-- Task objective --
What is needed is an exact retyping of the records below, from the first line through the line that contains "Sobre nosotros (610, 1546)".

-- Records provided --
####################
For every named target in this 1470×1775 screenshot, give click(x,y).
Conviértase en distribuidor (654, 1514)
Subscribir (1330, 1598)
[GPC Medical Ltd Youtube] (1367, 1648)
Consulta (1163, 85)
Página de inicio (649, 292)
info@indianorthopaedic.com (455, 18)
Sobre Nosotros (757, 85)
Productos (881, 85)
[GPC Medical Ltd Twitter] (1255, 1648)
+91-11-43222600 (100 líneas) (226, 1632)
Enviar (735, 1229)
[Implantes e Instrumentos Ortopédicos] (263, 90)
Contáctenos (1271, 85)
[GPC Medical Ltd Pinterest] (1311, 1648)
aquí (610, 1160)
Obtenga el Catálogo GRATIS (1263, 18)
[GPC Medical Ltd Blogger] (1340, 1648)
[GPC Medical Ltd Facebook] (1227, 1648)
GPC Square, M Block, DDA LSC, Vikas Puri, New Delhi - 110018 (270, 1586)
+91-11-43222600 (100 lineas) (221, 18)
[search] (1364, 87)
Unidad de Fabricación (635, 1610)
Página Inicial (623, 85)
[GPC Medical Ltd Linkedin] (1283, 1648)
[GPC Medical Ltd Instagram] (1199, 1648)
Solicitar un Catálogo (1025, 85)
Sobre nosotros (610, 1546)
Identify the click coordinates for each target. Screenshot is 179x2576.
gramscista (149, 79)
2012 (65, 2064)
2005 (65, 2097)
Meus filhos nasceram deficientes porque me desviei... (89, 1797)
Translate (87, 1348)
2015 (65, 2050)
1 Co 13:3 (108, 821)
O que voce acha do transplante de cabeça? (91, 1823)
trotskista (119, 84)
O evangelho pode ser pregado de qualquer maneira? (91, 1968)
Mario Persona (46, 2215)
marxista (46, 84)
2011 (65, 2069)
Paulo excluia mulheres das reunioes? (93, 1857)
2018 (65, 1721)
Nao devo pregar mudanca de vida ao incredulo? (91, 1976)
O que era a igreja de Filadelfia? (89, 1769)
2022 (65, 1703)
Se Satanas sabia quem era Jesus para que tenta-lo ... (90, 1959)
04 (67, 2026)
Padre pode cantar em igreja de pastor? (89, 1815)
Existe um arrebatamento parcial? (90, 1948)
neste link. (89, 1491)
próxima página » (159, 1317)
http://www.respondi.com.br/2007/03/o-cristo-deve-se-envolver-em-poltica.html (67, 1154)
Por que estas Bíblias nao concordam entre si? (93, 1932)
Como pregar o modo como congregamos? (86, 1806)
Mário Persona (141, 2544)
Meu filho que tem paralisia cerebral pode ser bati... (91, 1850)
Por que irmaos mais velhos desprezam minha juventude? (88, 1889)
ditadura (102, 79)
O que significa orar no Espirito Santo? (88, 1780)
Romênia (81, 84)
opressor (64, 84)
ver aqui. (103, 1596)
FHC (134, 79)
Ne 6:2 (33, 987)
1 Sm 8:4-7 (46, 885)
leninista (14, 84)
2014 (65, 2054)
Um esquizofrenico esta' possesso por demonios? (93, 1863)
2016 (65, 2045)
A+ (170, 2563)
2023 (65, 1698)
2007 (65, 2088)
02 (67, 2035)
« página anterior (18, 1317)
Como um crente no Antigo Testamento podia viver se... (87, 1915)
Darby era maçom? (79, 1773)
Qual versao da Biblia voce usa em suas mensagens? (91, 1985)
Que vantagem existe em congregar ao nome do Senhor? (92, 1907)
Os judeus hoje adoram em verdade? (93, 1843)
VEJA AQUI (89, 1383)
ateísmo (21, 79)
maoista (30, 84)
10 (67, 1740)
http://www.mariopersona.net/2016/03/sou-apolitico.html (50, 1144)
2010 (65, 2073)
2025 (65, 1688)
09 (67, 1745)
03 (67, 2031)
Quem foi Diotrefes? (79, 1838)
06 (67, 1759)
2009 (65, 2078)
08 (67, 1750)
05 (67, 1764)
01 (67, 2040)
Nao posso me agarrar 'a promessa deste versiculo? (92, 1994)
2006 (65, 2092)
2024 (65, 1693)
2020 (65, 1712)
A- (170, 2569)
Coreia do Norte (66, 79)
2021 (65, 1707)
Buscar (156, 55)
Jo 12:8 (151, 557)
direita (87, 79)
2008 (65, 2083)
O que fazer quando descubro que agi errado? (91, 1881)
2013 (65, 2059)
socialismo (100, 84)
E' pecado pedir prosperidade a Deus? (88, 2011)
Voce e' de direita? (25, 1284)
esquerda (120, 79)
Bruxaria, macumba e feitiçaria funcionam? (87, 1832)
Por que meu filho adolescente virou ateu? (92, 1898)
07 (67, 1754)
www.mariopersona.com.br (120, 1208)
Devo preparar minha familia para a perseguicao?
####################
-- Response area --
For every named target in this 1470×1775 screenshot, give click(x,y).
Conviértase en distribuidor (654, 1514)
Subscribir (1330, 1598)
[GPC Medical Ltd Youtube] (1367, 1648)
Consulta (1163, 85)
Página de inicio (649, 292)
info@indianorthopaedic.com (455, 18)
Sobre Nosotros (757, 85)
Productos (881, 85)
[GPC Medical Ltd Twitter] (1255, 1648)
+91-11-43222600 (100 líneas) (226, 1632)
Enviar (735, 1229)
[Implantes e Instrumentos Ortopédicos] (263, 90)
Contáctenos (1271, 85)
[GPC Medical Ltd Pinterest] (1311, 1648)
aquí (610, 1160)
Obtenga el Catálogo GRATIS (1263, 18)
[GPC Medical Ltd Blogger] (1340, 1648)
[GPC Medical Ltd Facebook] (1227, 1648)
GPC Square, M Block, DDA LSC, Vikas Puri, New Delhi - 110018 (270, 1586)
+91-11-43222600 (100 lineas) (221, 18)
[search] (1364, 87)
Unidad de Fabricación (635, 1610)
Página Inicial (623, 85)
[GPC Medical Ltd Linkedin] (1283, 1648)
[GPC Medical Ltd Instagram] (1199, 1648)
Solicitar un Catálogo (1025, 85)
Sobre nosotros (610, 1546)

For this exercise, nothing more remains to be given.